GPU Stan


I’m curious if there is a future in which Stan is able to compute its lp in a GPU accelerated fashion. GPUs are a no-go for smaller models, but for example, large-ish time series models there is enough parallelism, along at least one dimension, to benefit. For example, when fitting a very long nonlinear AR process, the AD lp gradient calculation would be dominated by the map & scan over the time dimension of the model, and this could be parallelized with a GPU. Is this something which could be accommodated within Stan, or am I better off attempting this by writing the code by hand?

(I’ve seen some discussions here on using OpenMP/MPI, but those APIs are significantly different from the GPU APIs.)



One of the big problems with GPU speedups for us is that we are almost certaintly going to need more than single precision. And it’s hard with our architecture to preload and reuse data. So we’re first looking at low data flow, high compute cycle operations like Cholesky decomposition (quadratic data, cubic time).

See also the branch with working code and corresponding pull request from Steve Bronder. The pull request isn’t ready to go, but we’re very very keen to start GPU-enabling some of our big matrix operations:

We’re attacking the parallelization of higher-level algorithms, like running multiple ODE solvers in parallel, using OpenMP for multi-threading and MPI for multi-process. Sebastian Weber has examples of this going that gives you nearly embarassingly parallel speedups. And these ODE problems are some of our harder problems.

Then, underneath the ODE solvers, we can start exploiting GPUs again, but these tend not be great GPU candidates as they involve repeated application of relatively small matrix operations.

The trick in all of this is getting the automatic differentiation synched up. And I think we can do this all asynchronously with our autodiff design and only have to block for required input values (in other words, very much the same kind of high-level design as TensorFlow uses as it’s the obvious way to cut a differentiable function apart [you see this going back decades in the autodiff literature]).

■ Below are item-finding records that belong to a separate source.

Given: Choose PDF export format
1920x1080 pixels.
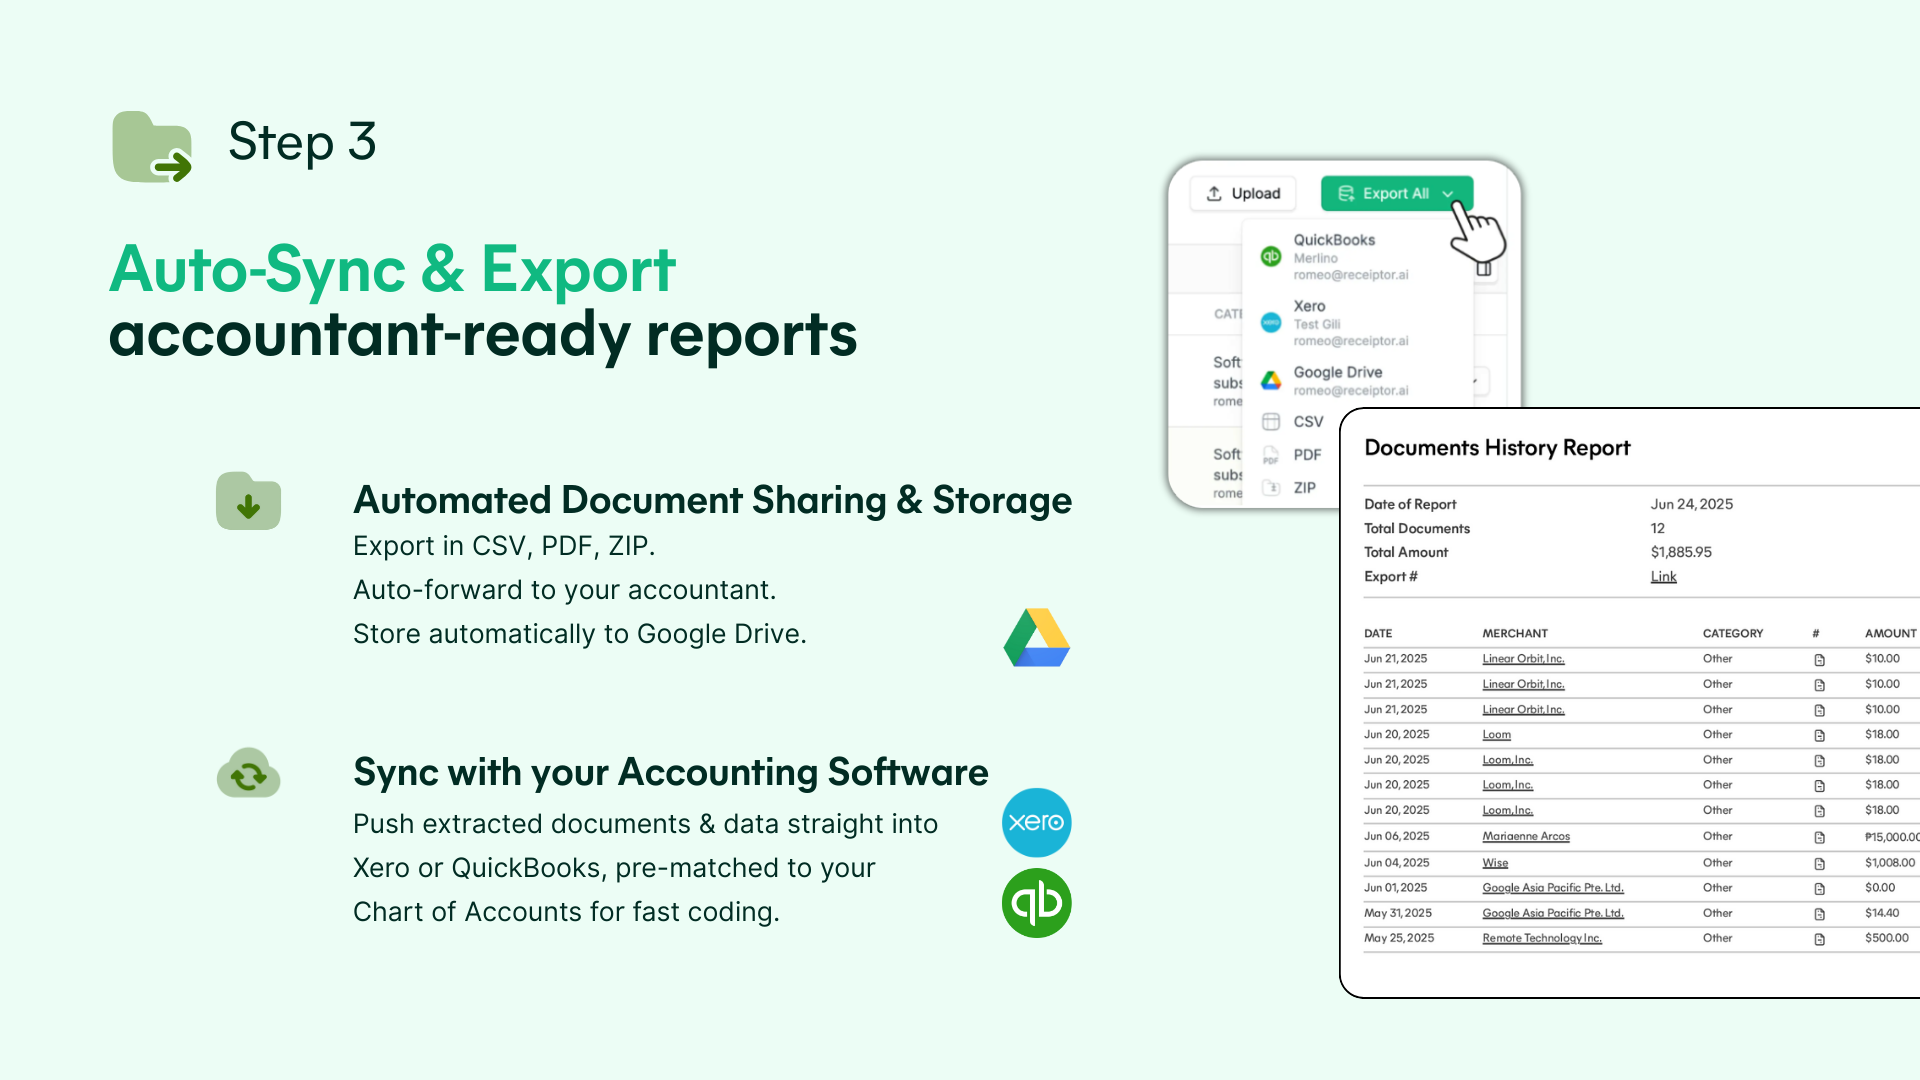Looking at the screenshot, I should point(1306,455).
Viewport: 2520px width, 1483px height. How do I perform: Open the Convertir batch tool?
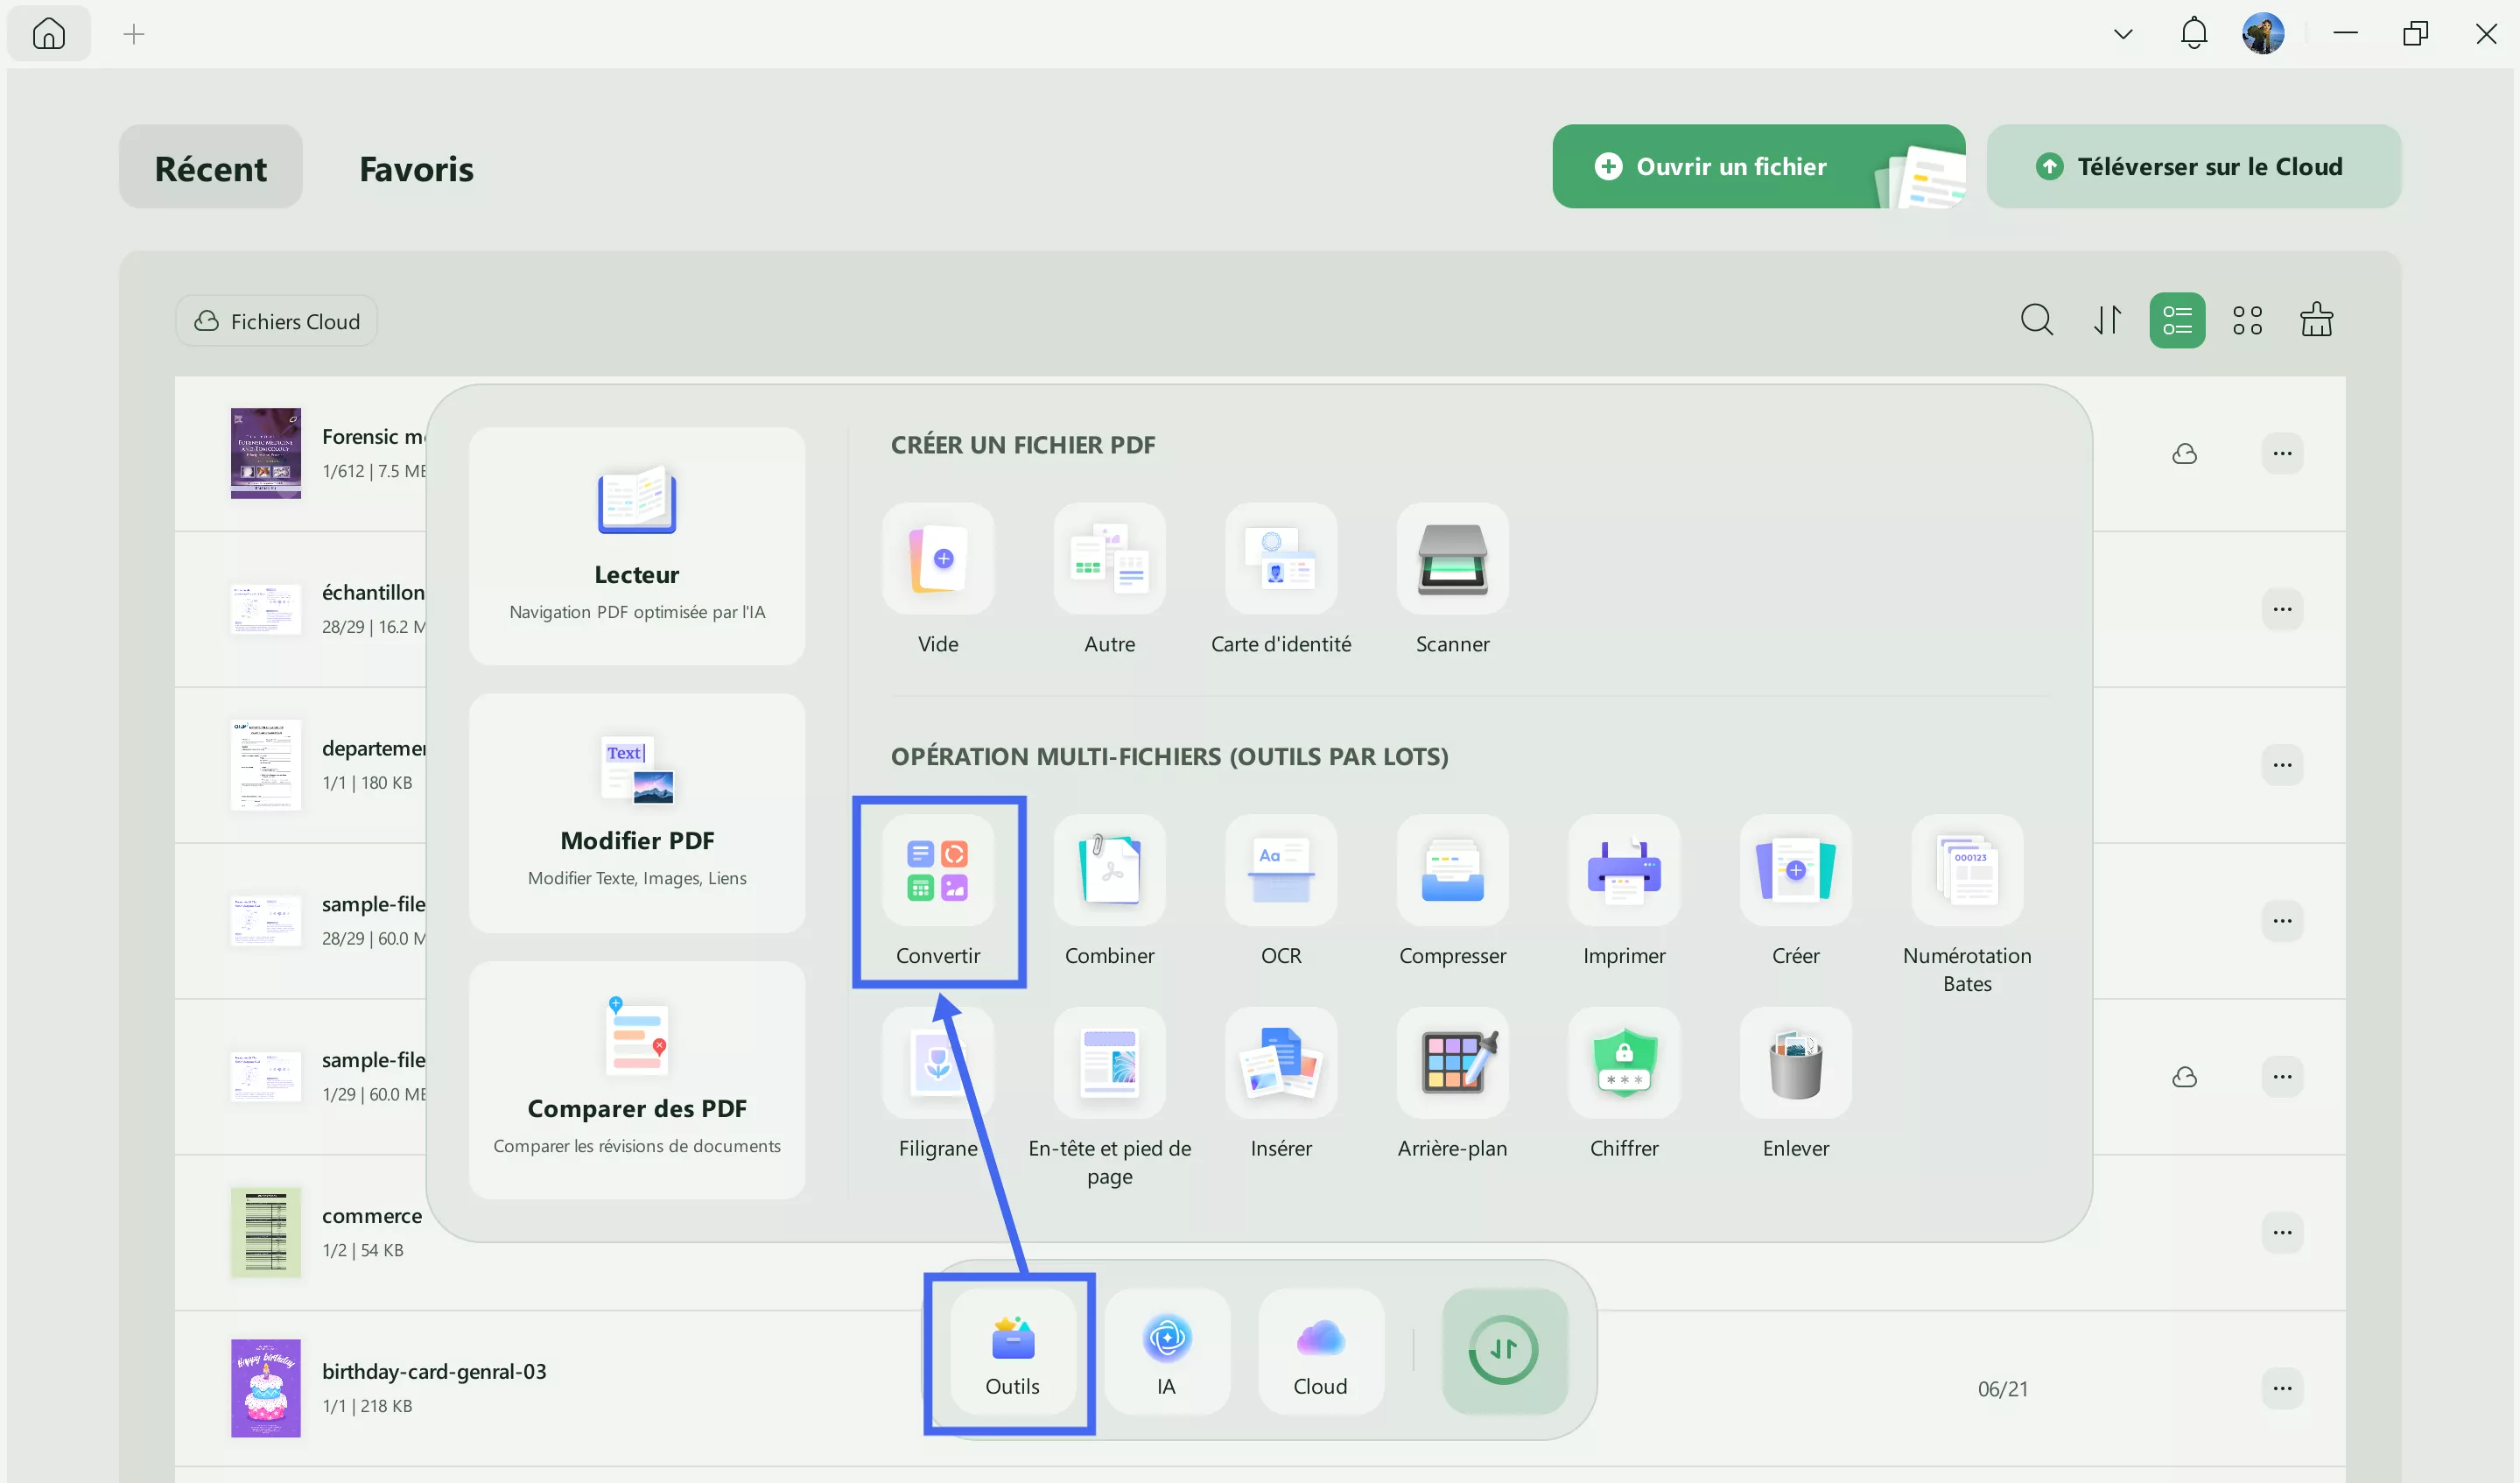point(937,871)
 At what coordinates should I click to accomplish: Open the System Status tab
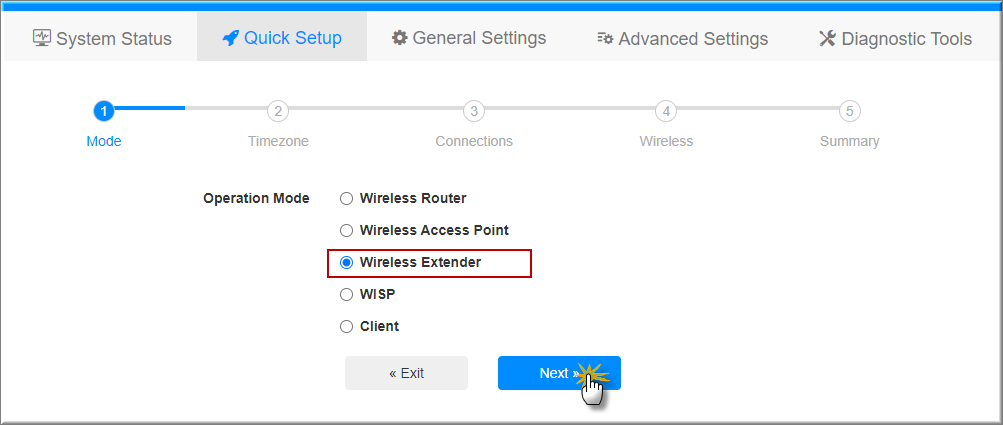coord(102,39)
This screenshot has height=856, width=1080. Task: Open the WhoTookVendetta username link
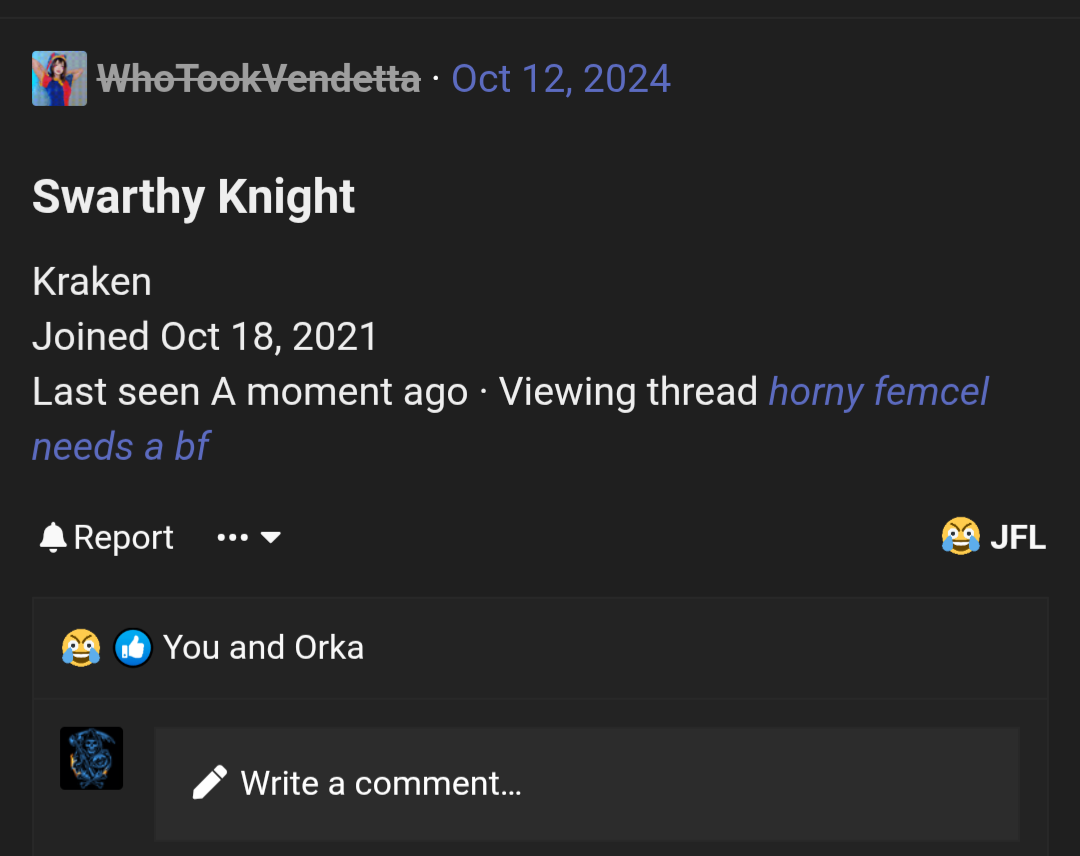(258, 79)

in other words, very much the same kind of high-level design as TensorFlow uses as it’s the obvious way to cut a differentiable function apart

what about STALINGRAD? Wouldn’t it require also an
optimization compiler of the graph with an “load balancer” to shift the calculation efficiently. Optionally to have
an integrated nested Laplace Approximation module and an neural network to learn about when to use INLA or
"regular" NUTS.
If blood temperature to max: This is no critics. It is maybe manageable by using already existing libraries and efficiently combine them.



I don’t know anything about the Pearlmutter and Siskind implementation.

If you do reverse mode autodiff, the condition is that all the parents of a node have to have passed gradients down before it can pass gradients down. This is solved in most system by keeping a stack of the expression graph which if you build it up in order is naturally topologically sorted. If you don’t do that, you can keep passing things down, but it becomes very inefficient as you have potentially exponentially paths to pursue in an unfolded graph. Like I said, there’s an enormous autodiff literature on this and sparsity detection, both of which are critical (speaking of INLA!).

The only motivation we’d have for using INLA in applied work would be if full Bayes via MCMC is too slow. Same motivation as for variational inference, expectation propagation, and any other appoximation. What we tend to do instead is work with people who claim only INLA can fit their models and then show them how to do it with Stan—that was the root motivation of the CAR case study Mitzi just did (; she started with Max Joseph’s CAR case study:, and a working INLA model that failed to run in BUGS/JAGS—I think she’s going to build out some of the comparisons with INLA in a later case study.